- Testo estratto -
□ □ □ □ □ □ □

La mia storia è condizionata dalla famiglia che mi è capitata, e che purtroppo non si sceglie. Ho vissuto tre anni di depressione profonda, una depressione clinica diagnosticata da uno specialista, e per tutto quel periodo mi sono rinchiusa in camera mia. Non volevo fare nulla, non volevo andare a scuola, il solo motivo che mi spingeva ad uscire di casa era per andare a cavallo due volte alla settimana. Ho anche tentato il suicidio due volte, senza riuscirci, fortunatamente.
So che non si può aiutare una persona che non vuole essere aiutata, ma in quei momenti i miei genitori non ci hanno nemmeno mai provato seriamente e, se l'hanno fatto, hanno scelto ogni volta il modo più sbagliato.
Si lamentavano, anche urlandomi addosso, che dovevo uscire di casa, che non potevo rinchiudermi sempre di più, ma io rifiutavo ogni contatto con loro, non volevo vivere, volevo solo che la vita mi scorresse davanti. E forse una madre e un padre che si sentono dire una cosa del genere da una ragazzina dovrebbero rivalutare il loro operato, ma non è stato così. Al contrario, anziché spronarmi, quelle rare volte in cui provavo a riprendermi, mi ributtavano a terra ancora di più.
Mia madre magari lo faceva involontariamente, a mio padre invece riusciva con tranquillità. Se pensavo ad esempio di intraprendere qualche nuova iniziativa, di introdurre una mezza novità nella mia vita, mi diceva: "Tanto non ci riuscirai, perché non ci vedi". E invece io alla fine ce l'ho fatta, nonostante tutto e tutti, e oggi sono fiera di me stessa.
A 16 anni, dopo tanti anni di pratica alle spalle, sono riuscita a riprendermi la mia vita. Oggi esco tutti i giorni, faccio tremila attività diverse, sono piena di amici, ho un fidanzato. Certo, sono sempre piena di problemi, però per fortuna la depressione non fa più parte di questi. Ammetto che c'è il giorno di sconforto in cui ancora sto male, ma sto male come chiunque altro, né più né meno, ho un momento no e poi mi riprendo.
Ho anche un lavoro: sono educatrice cinofila. Ho iniziato il corso di formazione a 16 anni, ed è stato molto complicato perché ho dovuto conciliare questo impegno con la scuola. Ho superato tutto con successo, ma anche lì ho dovuto combattere con i miei genitori. Ogni volta che dovevano accompagnarmi nella cittadina dove si teneva il corso scoppiavano urla, strilli, litigi. Poi non volevano pagarmelo, ma io ero piccola e non ero autonoma economicamente. E non mancavano neanche le pressioni psicologiche di mio padre che sottolineava: "Che lo fai a fare? È solo una perdita di tempo". E invece ce l'ho fatta e ora ho un'occupazione.
Questo è il lavoro che ho sempre voluto fare nella vita: consiste nel creare una specie di ponte di comunicazione tra il proprietario e il cane, senza mai usare alcun metodo coercitivo. Io sono molto legata ai cani con cui lavoro, li tratto come figli, sono la mia vita.
So bene, però, che un giorno non potrò più fare l'educatrice cinofila, quando la vista mi abbandonerà completamente. Mi dà forza avere conosciuto tante persone cieche che hanno una vita fantastica, che fanno cose inimmaginabili. Quindi sto già iniziando a prepararmi mentalmente a quando non ci vedrò più e in futuro vorrei laurearmi per garantirmi un'altra strada possibile. Nel frattempo continuo a dare il meglio di me stessa con i miei cani, vivendo anche esperienze intense con persone straordinarie, come i percorsi riabilitativi pensati per bambini e ragazzi con sindrome di Asperger.
Insomma, fin qui per me è stata tosta e per tanti motivi, ma adesso sono molto fiera di quello che faccio nella vita.

□ □ □ □ □ □ □

- Materiale fornito -
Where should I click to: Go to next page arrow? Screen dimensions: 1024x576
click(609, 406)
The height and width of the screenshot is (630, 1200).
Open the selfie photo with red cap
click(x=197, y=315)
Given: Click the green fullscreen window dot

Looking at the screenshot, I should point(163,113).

□ □ □ □ □ □ □

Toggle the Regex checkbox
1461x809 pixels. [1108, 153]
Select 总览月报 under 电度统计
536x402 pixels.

□ □ □ □ □ □ □

- Consegne -
a) Nel racconto, che cosa scoppiava ogni volta che i genitori dovevano accompagnare chi scrive nella cittadina del corso? Elenca tutto ciò che il testo nomina.
b) Rispondi alle domande sul racconto.
(i) Quante volte alla settimana chi scrive usciva di casa per andare a cavallo nel periodo della depressione?
(ii) Quale lavoro svolge oggi chi scrive?
(iii) Che cosa vorrebbe fare in futuro per garantirsi un'altra strada possibile?
c) Trascrivi senza alcuna modifica il brano del racconto che parte da "Mia madre magari" e prosegue fino a "di me stessa.".

- Soluzioni -
a) urla, strilli, litigi

b)
(i) Due volte alla settimana.
(ii) L'educatrice cinofila.
(iii) Laurearsi.

c)
Mia madre magari lo faceva involontariamente, a mio padre invece riusciva con tranquillità. Se pensavo ad esempio di intraprendere qualche nuova iniziativa, di introdurre una mezza novità nella mia vita, mi diceva: "Tanto non ci riuscirai, perché non ci vedi". E invece io alla fine ce l'ho fatta, nonostante tutto e tutti, e oggi sono fiera di me stessa.